## SHORT PROBLEM
Can you rewrite the part of the records below that opens with the line containing "Given: Jump to" and runs through the end of the records as a JSON list of strings, one string per line, with blank lines skipped and the pictures left out?

## SUPPLIED INFORMATION
---+---

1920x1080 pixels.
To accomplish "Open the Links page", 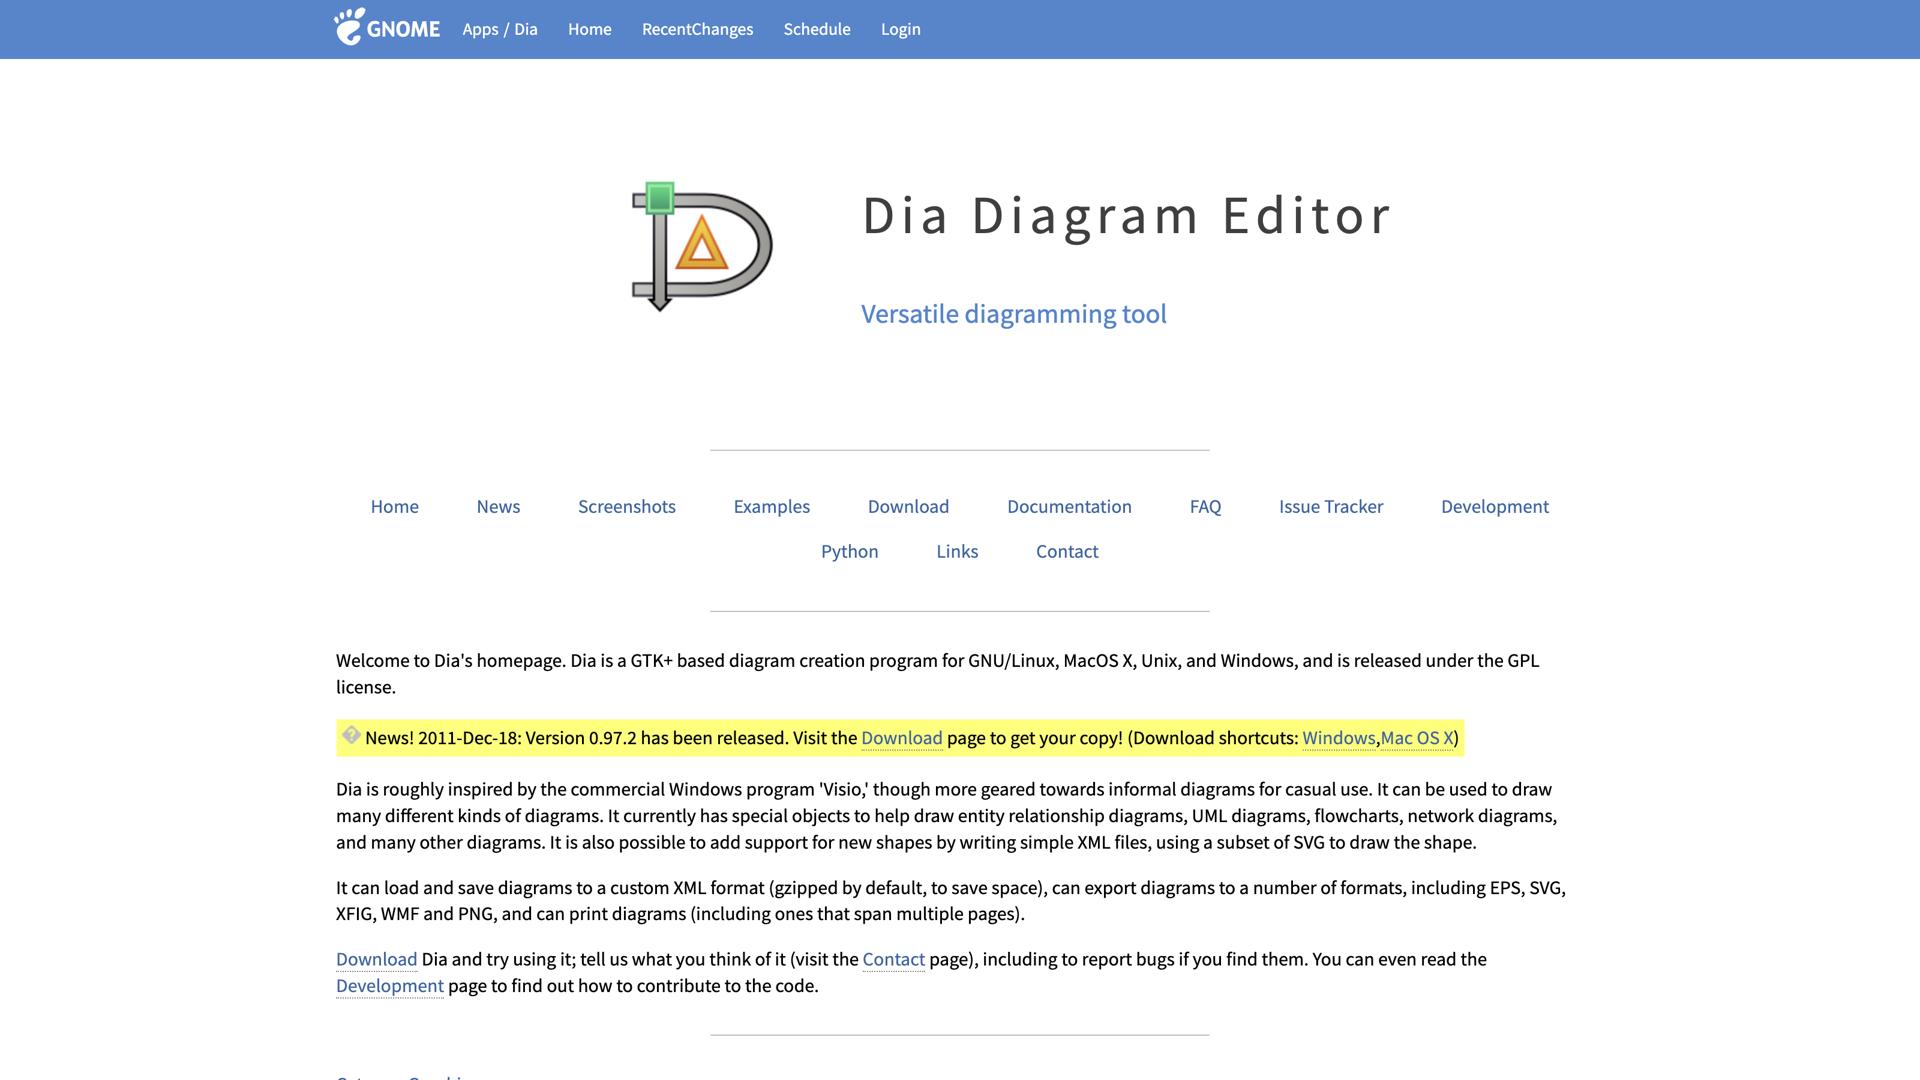I will tap(956, 551).
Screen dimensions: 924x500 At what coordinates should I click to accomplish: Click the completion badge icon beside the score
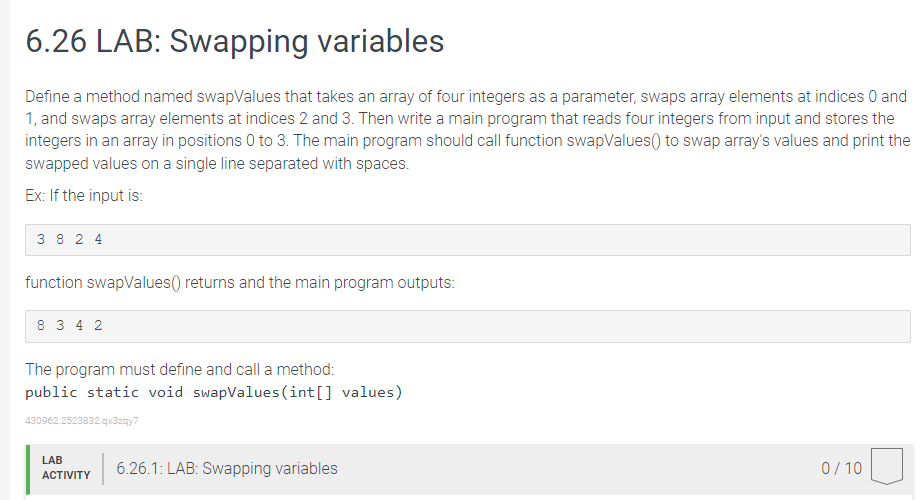click(x=887, y=466)
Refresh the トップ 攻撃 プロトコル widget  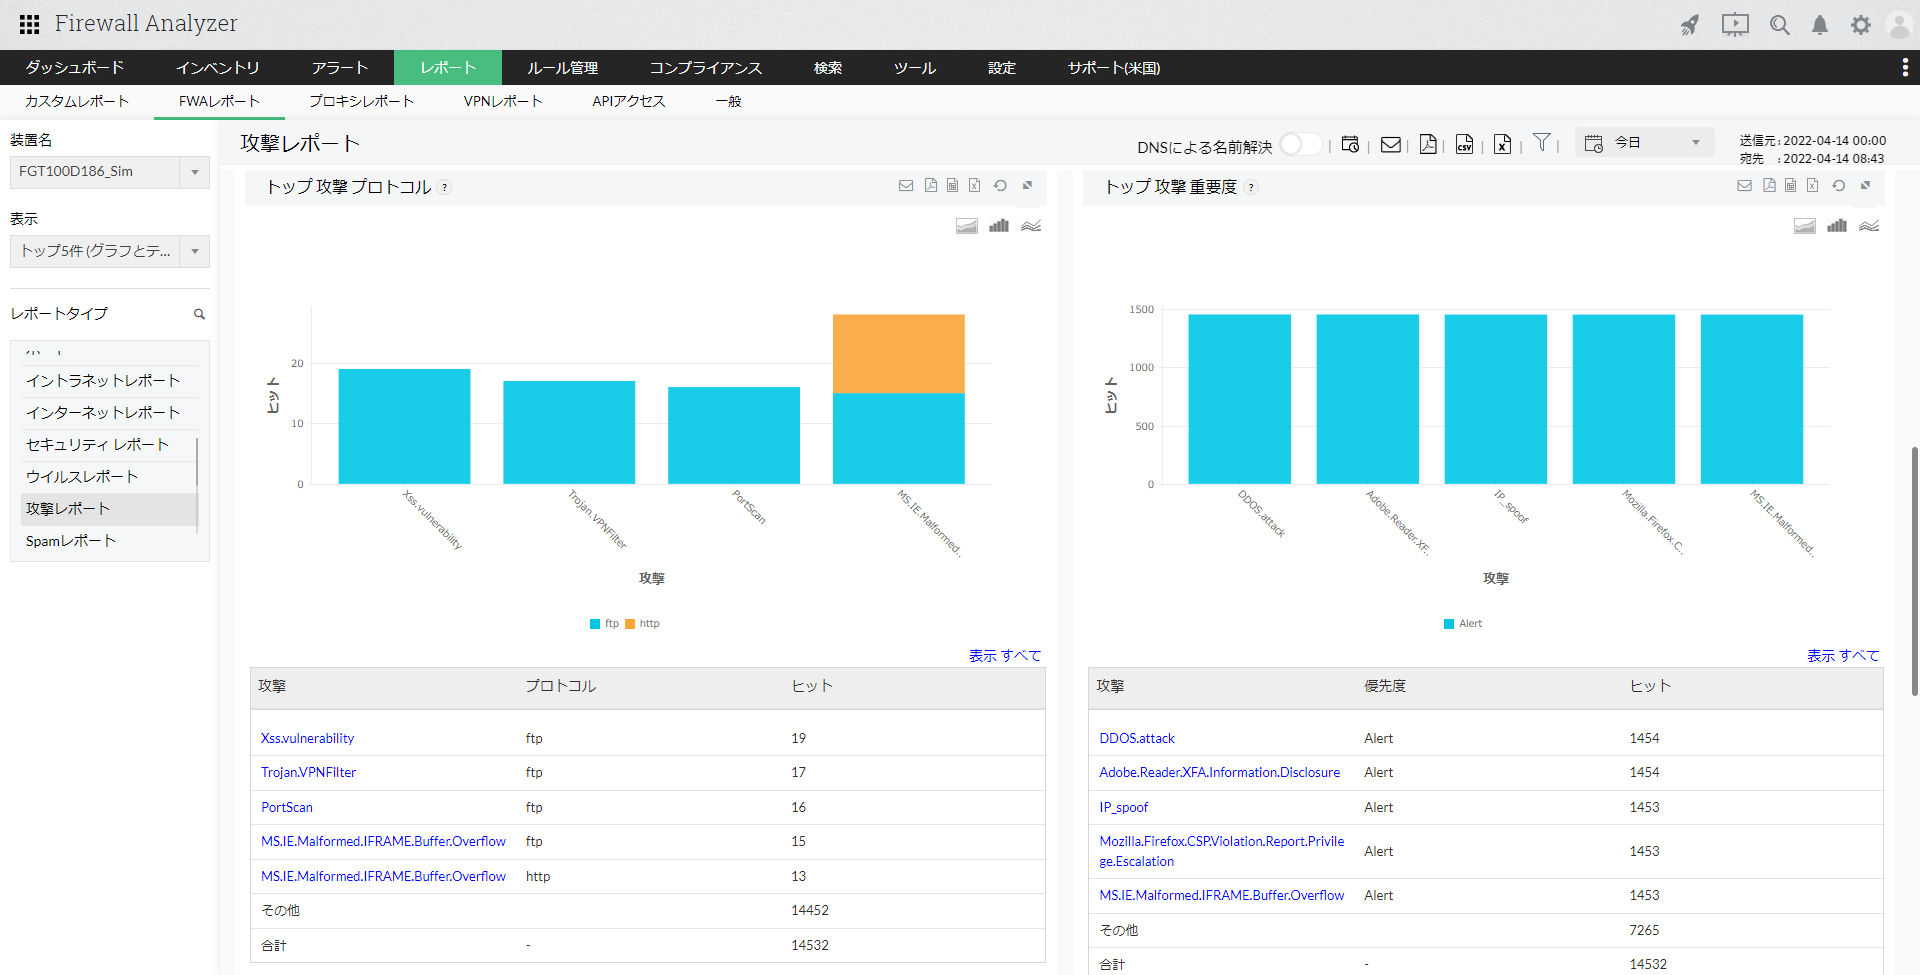tap(1000, 186)
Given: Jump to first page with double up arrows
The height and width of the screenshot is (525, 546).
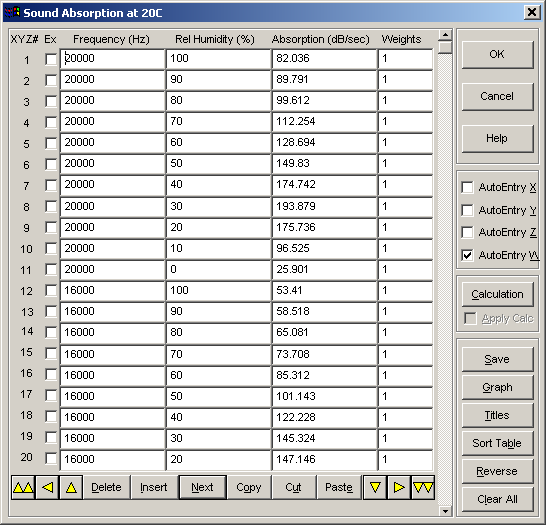Looking at the screenshot, I should click(x=23, y=487).
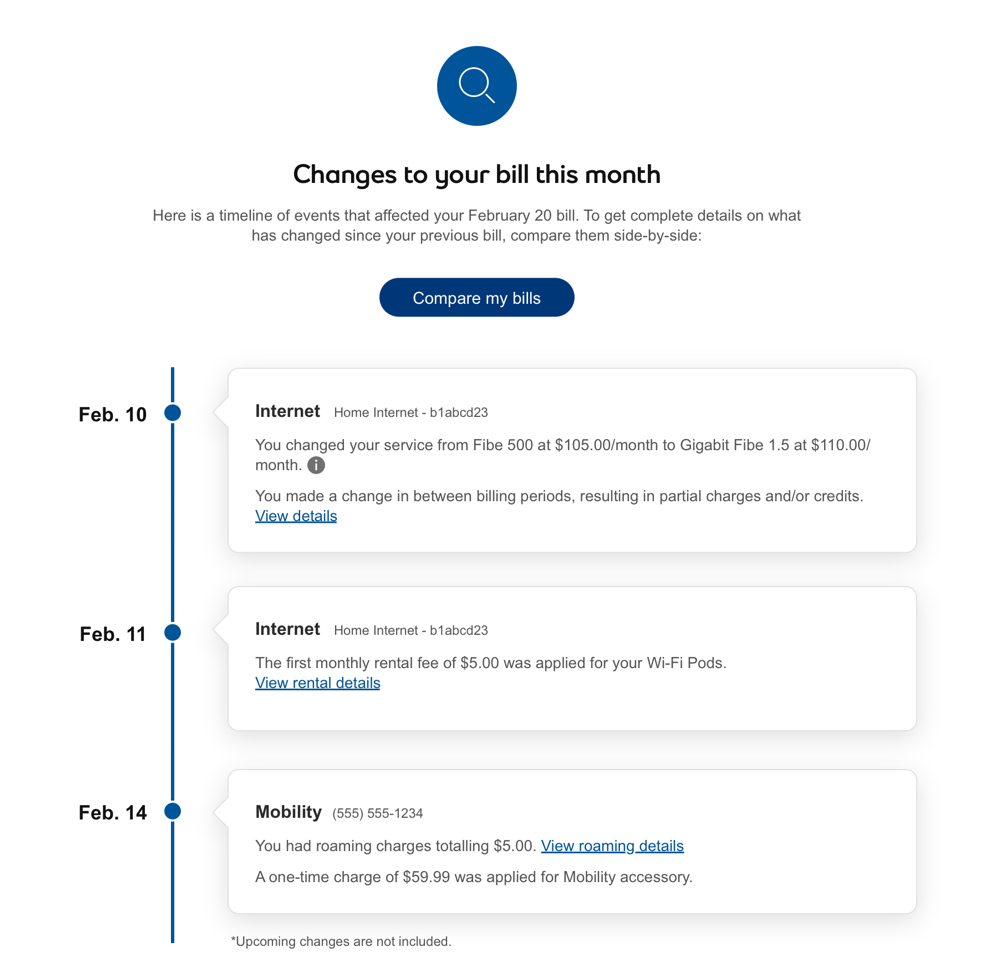Click the Internet title in the Feb. 11 card
The image size is (988, 977).
point(287,629)
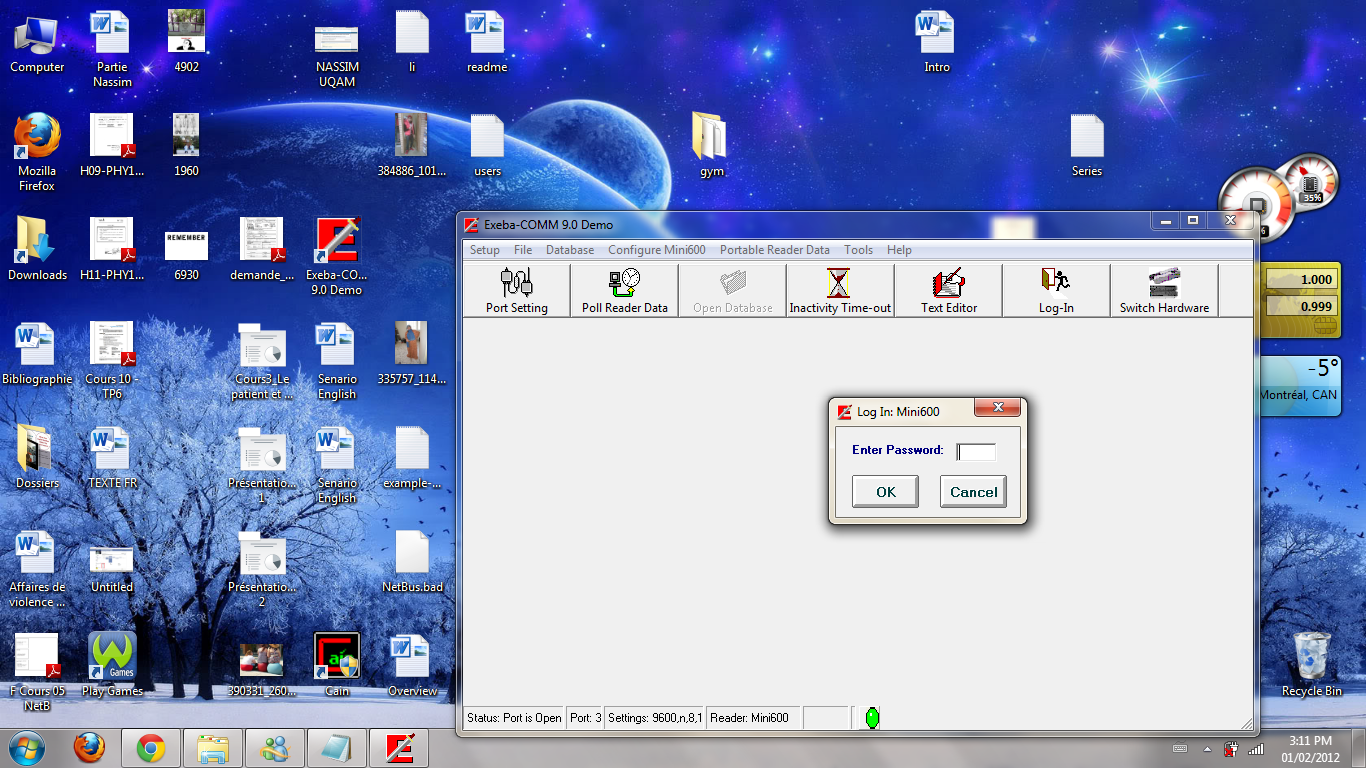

---+---

## THE REPLY
[
  "Given: Jump to first page with double up arrows",
  "The height and width of the screenshot is (525, 546).",
  "Looking at the screenshot, I should click(x=23, y=487).",
  "Click the Internet title in the Feb. 11 card",
  "The image size is (988, 977).",
  "point(287,629)"
]